▶ **WHAT IS REQUIRED**
From the data below, please reproduce exactly everything from the line that contains "1 à 3 ans (31, 1395)" down to the line that contains "3 à 5 ans (33, 1407)", with both ends included.
*** Opening of DATASET EXTRACT ***
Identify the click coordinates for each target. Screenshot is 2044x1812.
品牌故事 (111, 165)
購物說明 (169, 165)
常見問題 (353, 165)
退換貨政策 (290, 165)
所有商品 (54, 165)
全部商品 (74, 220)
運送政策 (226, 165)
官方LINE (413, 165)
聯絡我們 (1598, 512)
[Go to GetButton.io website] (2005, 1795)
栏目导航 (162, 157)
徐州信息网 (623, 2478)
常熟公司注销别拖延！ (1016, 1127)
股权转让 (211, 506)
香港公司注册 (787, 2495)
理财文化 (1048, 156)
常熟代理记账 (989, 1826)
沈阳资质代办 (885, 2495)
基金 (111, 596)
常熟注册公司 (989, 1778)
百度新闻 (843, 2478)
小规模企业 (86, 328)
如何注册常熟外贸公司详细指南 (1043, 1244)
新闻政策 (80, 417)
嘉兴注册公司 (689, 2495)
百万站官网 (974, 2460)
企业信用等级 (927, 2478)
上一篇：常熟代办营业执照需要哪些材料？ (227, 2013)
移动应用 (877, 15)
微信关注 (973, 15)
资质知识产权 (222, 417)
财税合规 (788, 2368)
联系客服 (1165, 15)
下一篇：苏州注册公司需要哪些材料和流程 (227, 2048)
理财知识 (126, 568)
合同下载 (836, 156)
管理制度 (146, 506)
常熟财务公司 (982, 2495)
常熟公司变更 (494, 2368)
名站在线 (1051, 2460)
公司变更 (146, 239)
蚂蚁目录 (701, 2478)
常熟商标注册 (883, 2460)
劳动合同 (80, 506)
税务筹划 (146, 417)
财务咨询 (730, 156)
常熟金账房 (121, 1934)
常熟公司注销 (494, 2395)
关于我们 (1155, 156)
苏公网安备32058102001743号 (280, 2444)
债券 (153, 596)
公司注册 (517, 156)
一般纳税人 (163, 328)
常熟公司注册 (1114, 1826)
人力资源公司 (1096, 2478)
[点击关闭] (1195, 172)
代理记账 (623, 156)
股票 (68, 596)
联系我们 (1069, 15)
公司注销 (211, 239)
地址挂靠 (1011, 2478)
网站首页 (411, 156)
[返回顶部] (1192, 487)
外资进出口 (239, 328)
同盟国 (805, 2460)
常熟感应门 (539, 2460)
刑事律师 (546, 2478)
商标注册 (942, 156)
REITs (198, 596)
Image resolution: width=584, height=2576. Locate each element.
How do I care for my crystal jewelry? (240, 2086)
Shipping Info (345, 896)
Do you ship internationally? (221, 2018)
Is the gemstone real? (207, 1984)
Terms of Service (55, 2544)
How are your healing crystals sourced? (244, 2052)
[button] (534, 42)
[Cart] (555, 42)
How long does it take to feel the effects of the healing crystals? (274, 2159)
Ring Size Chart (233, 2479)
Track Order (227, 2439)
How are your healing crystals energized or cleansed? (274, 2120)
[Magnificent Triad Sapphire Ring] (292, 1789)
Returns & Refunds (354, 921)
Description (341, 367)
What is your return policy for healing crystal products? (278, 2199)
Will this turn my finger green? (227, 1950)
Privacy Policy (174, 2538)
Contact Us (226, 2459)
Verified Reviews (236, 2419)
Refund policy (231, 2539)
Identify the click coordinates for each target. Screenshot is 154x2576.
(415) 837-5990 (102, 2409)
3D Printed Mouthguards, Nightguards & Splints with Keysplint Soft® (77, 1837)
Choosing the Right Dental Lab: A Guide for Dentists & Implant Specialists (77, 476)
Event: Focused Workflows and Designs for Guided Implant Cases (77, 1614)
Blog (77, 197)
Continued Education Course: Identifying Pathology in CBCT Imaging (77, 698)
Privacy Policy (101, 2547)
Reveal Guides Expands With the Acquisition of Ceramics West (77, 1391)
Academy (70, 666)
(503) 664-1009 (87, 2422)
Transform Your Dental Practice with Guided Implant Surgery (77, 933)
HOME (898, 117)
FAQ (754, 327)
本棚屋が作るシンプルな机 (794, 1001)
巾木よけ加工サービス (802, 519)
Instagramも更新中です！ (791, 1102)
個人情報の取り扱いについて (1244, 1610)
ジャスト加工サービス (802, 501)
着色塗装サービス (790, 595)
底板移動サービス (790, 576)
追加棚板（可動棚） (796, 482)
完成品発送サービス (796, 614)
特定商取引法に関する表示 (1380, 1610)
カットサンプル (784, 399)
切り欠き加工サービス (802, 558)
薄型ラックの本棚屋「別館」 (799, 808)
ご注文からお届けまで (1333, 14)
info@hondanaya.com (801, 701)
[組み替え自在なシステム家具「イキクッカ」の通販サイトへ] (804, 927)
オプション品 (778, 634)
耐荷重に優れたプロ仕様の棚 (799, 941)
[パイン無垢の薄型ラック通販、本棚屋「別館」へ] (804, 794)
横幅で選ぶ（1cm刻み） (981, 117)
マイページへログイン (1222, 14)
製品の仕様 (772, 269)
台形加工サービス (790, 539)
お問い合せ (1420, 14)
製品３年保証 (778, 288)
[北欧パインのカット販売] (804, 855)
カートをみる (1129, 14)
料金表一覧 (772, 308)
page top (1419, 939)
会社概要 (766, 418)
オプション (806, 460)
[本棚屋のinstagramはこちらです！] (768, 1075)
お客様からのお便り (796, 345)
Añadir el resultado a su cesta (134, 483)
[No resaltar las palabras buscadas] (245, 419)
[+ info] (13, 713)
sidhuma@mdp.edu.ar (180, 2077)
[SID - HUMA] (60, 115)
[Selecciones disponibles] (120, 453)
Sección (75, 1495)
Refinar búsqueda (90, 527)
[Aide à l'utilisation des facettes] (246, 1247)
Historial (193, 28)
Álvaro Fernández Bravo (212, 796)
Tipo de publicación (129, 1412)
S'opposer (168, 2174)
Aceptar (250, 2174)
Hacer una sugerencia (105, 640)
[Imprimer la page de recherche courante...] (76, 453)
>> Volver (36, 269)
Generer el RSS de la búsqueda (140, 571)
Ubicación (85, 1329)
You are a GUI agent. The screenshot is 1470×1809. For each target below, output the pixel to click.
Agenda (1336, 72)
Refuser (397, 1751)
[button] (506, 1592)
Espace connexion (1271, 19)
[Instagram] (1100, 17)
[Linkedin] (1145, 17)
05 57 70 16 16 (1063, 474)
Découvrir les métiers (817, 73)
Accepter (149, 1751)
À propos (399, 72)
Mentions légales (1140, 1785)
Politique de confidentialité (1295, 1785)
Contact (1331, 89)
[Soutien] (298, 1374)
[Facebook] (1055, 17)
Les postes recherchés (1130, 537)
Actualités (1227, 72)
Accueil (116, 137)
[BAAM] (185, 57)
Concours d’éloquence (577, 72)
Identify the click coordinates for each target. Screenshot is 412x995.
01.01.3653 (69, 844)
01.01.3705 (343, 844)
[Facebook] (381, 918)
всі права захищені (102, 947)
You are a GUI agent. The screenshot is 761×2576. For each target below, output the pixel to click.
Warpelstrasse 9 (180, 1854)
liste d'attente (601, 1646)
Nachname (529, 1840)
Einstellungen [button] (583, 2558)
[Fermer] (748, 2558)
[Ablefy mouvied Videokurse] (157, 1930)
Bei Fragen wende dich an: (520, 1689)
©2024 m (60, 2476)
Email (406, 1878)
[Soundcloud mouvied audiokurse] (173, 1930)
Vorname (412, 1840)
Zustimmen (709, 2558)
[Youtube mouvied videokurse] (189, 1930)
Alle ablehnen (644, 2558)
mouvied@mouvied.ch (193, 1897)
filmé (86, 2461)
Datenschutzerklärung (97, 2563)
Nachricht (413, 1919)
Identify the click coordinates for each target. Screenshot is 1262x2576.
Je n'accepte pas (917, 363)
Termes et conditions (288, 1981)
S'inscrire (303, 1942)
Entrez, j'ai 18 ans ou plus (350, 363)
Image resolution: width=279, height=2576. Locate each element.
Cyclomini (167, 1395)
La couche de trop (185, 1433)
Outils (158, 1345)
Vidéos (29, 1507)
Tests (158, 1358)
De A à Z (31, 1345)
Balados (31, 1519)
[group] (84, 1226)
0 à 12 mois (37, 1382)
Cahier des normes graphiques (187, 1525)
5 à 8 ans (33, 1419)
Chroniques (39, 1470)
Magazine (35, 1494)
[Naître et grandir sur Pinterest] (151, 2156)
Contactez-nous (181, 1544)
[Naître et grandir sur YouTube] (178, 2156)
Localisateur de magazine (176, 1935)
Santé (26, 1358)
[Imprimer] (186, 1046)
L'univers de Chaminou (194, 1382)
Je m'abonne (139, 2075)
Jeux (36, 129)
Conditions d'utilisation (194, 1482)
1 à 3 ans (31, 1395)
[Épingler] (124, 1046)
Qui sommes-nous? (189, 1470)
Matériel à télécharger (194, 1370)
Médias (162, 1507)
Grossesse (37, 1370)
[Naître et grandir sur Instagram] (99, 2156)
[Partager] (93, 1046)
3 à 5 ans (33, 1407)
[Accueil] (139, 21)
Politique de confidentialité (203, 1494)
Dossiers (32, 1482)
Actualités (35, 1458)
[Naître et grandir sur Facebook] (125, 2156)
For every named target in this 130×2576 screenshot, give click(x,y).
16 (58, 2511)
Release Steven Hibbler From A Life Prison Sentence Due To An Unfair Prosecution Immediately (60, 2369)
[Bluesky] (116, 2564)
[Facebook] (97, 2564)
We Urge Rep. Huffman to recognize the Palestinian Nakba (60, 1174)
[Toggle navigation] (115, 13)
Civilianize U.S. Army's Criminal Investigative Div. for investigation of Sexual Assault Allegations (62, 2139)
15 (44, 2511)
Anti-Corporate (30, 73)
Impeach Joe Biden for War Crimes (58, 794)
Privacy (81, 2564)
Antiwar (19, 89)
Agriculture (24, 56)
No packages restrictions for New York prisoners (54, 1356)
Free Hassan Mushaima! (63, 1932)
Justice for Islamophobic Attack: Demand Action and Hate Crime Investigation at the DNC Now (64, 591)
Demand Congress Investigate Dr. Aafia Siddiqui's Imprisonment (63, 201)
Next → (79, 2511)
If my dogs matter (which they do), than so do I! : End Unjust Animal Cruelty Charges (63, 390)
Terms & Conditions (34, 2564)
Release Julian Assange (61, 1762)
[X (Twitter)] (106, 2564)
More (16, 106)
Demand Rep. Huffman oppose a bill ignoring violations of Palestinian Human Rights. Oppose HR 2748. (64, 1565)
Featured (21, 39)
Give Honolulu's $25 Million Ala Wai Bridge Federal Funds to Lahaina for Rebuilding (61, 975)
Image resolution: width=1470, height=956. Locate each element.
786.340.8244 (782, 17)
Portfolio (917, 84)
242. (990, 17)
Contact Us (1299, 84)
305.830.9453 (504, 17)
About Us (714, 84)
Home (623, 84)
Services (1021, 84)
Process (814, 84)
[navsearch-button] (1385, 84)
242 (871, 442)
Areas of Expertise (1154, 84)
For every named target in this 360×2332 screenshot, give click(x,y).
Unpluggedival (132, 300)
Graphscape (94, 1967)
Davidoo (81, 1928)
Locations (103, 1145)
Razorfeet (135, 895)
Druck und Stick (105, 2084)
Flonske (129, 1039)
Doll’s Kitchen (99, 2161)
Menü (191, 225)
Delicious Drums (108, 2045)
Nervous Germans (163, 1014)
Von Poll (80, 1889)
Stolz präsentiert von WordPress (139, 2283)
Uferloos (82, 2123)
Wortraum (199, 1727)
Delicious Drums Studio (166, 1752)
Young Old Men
*** Close of DATASET EXTRACT ***
▶ **RESULT OF THE TASK**
1 à 3 ans (31, 1395)
[Épingler] (124, 1046)
Qui sommes-nous? (189, 1470)
Matériel à télécharger (194, 1370)
Médias (162, 1507)
Grossesse (37, 1370)
[Naître et grandir sur Instagram] (99, 2156)
[Partager] (93, 1046)
3 à 5 ans (33, 1407)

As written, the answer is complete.